TASK BRIEF
In the listing below, count the lines with "computer" and report only the figure.
::::::::::
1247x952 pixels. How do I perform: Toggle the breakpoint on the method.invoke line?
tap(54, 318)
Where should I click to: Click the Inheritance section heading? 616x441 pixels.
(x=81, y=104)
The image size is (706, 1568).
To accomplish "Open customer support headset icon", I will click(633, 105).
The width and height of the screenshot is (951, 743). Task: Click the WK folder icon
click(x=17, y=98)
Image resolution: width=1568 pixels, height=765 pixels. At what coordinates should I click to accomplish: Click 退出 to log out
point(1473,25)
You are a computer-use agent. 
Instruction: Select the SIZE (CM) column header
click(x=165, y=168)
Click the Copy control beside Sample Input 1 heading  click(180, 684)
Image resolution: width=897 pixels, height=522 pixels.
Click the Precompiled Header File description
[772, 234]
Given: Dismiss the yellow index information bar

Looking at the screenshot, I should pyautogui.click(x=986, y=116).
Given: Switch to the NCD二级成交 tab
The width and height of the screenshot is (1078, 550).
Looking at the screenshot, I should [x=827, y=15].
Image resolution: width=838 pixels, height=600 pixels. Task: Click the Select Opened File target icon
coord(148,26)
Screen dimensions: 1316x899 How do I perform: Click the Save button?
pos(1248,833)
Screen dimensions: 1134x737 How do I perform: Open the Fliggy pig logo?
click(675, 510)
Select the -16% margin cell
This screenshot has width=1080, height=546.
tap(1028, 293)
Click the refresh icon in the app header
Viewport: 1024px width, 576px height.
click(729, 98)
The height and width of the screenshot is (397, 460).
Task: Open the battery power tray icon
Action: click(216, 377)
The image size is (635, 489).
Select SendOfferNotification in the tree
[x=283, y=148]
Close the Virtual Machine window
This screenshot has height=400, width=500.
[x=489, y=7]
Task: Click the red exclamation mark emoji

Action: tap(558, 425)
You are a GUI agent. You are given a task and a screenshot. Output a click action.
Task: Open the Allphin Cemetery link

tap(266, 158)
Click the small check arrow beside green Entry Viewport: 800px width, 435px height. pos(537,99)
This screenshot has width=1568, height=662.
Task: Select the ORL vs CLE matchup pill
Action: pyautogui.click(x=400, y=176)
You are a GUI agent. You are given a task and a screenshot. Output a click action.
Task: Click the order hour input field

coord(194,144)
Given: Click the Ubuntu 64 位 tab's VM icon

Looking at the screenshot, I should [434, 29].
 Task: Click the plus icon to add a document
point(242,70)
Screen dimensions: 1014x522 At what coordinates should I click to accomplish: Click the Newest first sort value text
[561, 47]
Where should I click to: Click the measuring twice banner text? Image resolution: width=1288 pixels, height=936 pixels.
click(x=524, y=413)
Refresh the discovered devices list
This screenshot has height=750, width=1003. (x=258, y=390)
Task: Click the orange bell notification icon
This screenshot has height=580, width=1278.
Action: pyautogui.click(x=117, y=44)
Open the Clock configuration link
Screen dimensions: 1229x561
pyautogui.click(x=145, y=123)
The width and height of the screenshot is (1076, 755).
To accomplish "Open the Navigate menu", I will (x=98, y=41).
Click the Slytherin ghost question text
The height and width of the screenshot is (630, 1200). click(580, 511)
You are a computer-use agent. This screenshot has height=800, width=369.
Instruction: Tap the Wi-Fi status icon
::::::::::
EXPECTED ANSWER
2